● PERSYARATAN
Tuliskan setiap angka tahun berbeda yang muncul dalam teks tentang Ramadhan dan kemerdekaan, termasuk tahun Hijriah, masing-masing satu kali.

● KUTIPAN TEKS
• • • • •

Monthly Archives: Juli 2013

Ramadhan 1434 H

Ramadhan Ini dan Kemerdekaan Itu

Oleh: Abahna Jafits

 

 “Umat Islam harus insaf kembali, bahwa mereka mempunjai risalah jang semendjak ber-abad2 belakangan ini telah terpendam. Adapun jang menjebabkan terpendamnja risalah itu ialah karena mereka telah djadi makanan bangsa2 lain, disebabkan sudah lupa akan harga dirinja dan kemudian memiliki sipat penakut dan kikir.

Dalam arus kebangunan sekarang ini setiap Muslim harus memasuki gelanggang masjarakat kembali, bukan mendjauhkan diri, agar dapat mengubah mana jang tidak baik dalam masjarakat itu.

Didalam dan di-tengah2 masjarakat jang sakit dan bobrok itulah, kita harus berdiri — sjuhada ‘alan-naas — mendjadi saksi atas kebaikan sesuatu didepan manusia umum, mempertahankan pendirian dengan djihad jang teguh.

Dengan demikian barulah hidup ini ada nilainja.”

9 Oktober 1954 (M. Natsir (Capita Selecta II))

Tulisan di atas adalah penggalan dari apa yang sudah ditulis M. Natsir pada tahun 1954. Masa dimana republic ini dalam keadaan pergolakan dan diperebutkan oleh banyak pihak. Sementara itu, dalam mukaddimah “Piagam Jakarta” alinea terakhir seharusnya kita dapat membaca rangkaian kalimat berikut ini: “…maka disusunlah Kemerdekaan Indonesia itu dalam suatu hokum dasar Negara Indonesia yang berbentuk susunan Negara Republik Indonesia yang berkedaulatan rakyat, dengan berdasarkan kepada: Ketuhanan, dengan kewajiban menjalankan syariat Islam bagi pemeluk-pemeluknya, menurut dasar kemanusiaan yang adil dan beradab …”

Teks Proklamasi 17 Agustus 1945

Teks Proklamasi 17 Agustus 1945

Namun Latuharhary, anggota Panitia Sembilan yang beragama Protestan, tidak menyetujui pencantuman anak kalimat yang berbunyi “dengan kewajiban menjalankan syariat Islam bagi pemeluk-pemeluknya” itu (Almanak Alam Islami, Pustaka Jaya). Oleh karenanya sekarang kita dapat membaca pergolakan pemikiran tentang kebangsaan yang berkembang pada saat itu. Kita sekarang dapat membaca bagaimana diperebutkannya negeri ini oleh berbagai macam idealism. Semua itu dapat dipahami oleh karena bangsa ini adalah bangsa yang baru saja lahir yang diperanakkan dari penjajahan atau lahir dari kesamaan perasaan berbagai suku dan elemen yang ada sebagai yang terjajah.

• • • • •

● MATERI YANG DITAMPILKAN
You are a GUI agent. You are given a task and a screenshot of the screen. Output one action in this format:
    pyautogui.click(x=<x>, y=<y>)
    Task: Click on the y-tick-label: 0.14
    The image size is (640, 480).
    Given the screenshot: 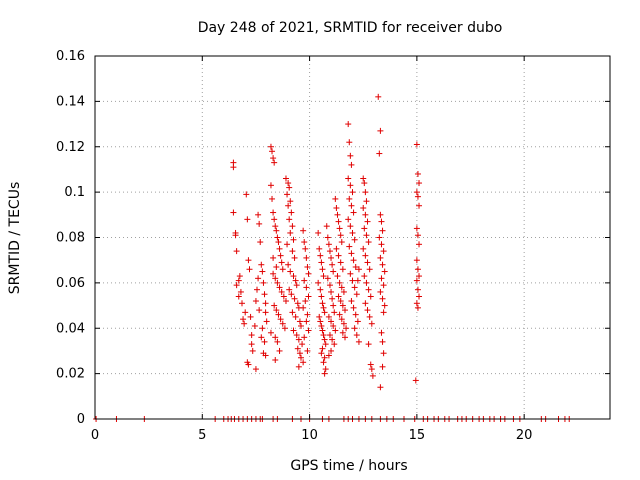 What is the action you would take?
    pyautogui.click(x=70, y=102)
    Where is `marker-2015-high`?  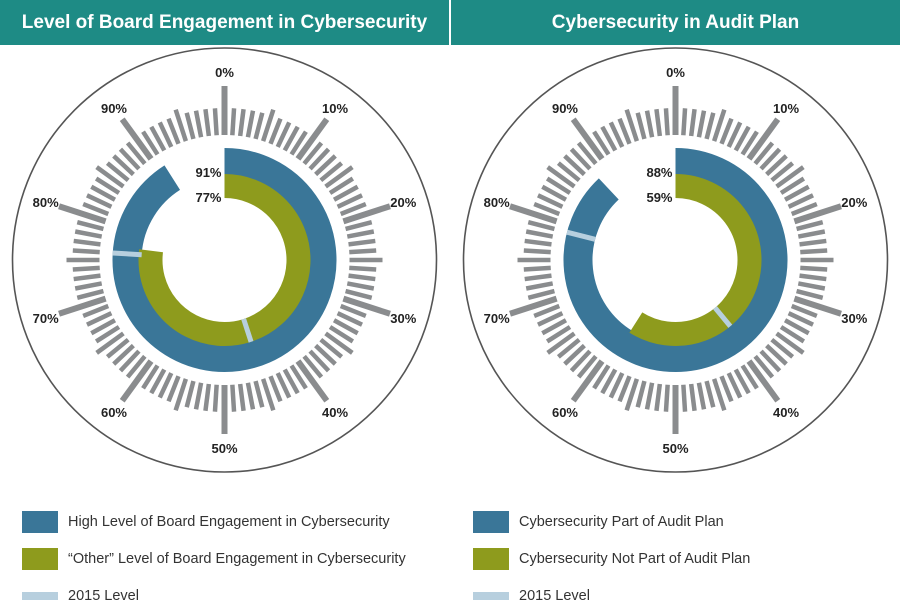
marker-2015-high is located at coordinates (127, 254).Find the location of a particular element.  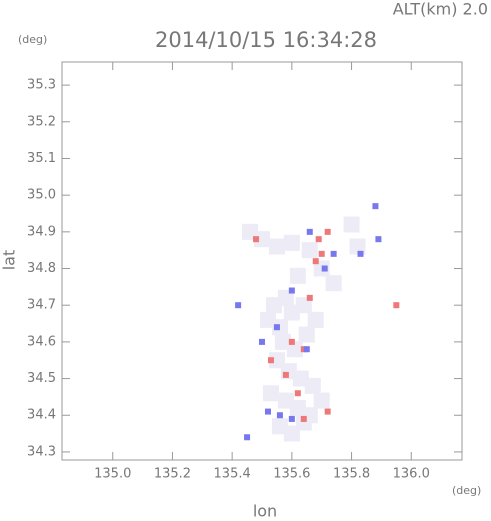

y-tick-label: 35.3 is located at coordinates (42, 86).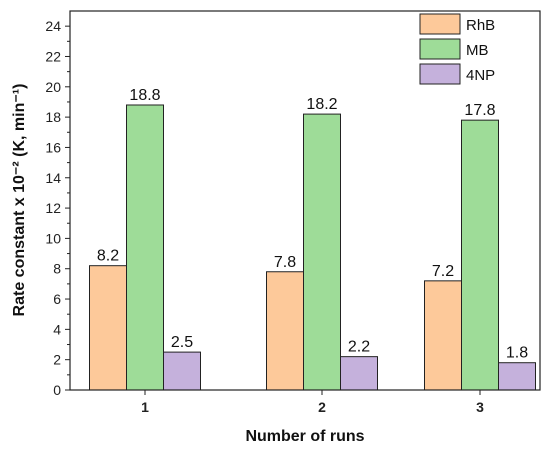 Image resolution: width=550 pixels, height=452 pixels. I want to click on data-label: 7.2, so click(443, 272).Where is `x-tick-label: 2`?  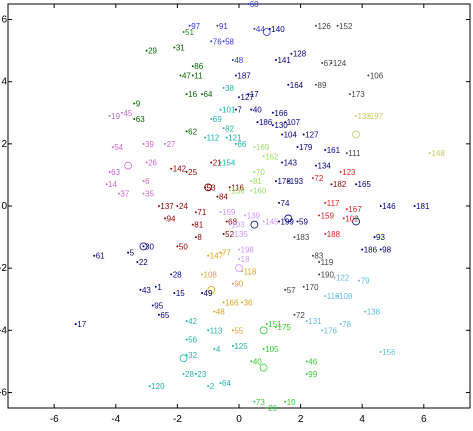 x-tick-label: 2 is located at coordinates (301, 420).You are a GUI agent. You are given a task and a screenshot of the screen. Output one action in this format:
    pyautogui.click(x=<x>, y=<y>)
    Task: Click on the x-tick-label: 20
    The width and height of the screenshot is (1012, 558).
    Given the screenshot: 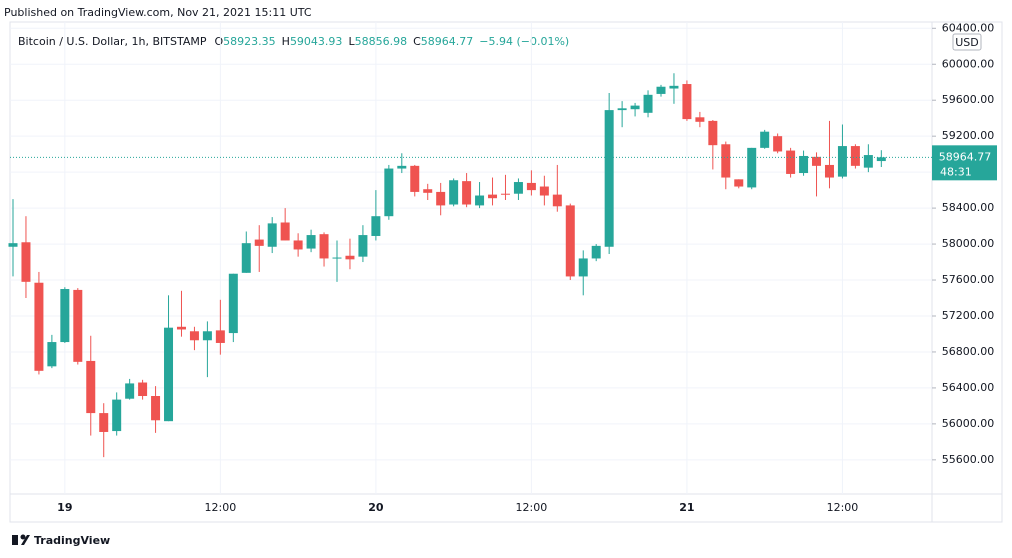 What is the action you would take?
    pyautogui.click(x=376, y=508)
     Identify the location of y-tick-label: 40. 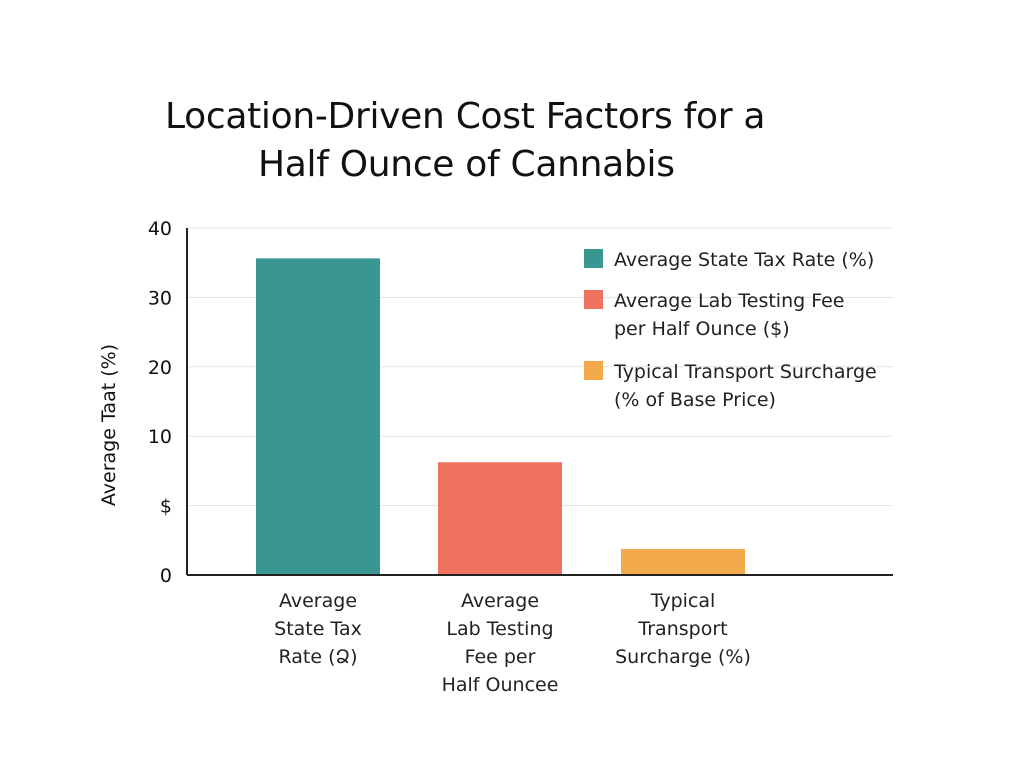
(160, 229).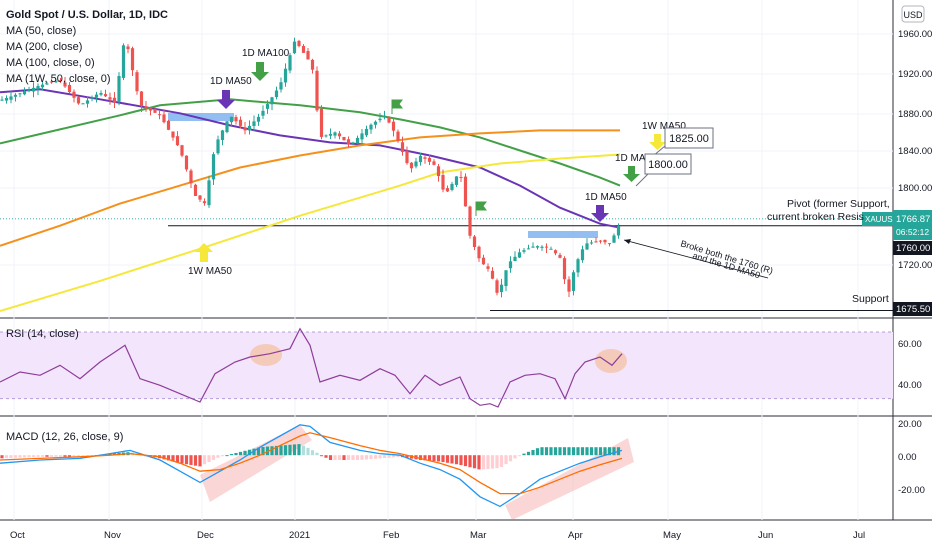 This screenshot has width=932, height=555. I want to click on pointer-line, so click(696, 259).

• • • • •

● PENYELESAIAN SOAL
2013, 1434 H, 1954, 1945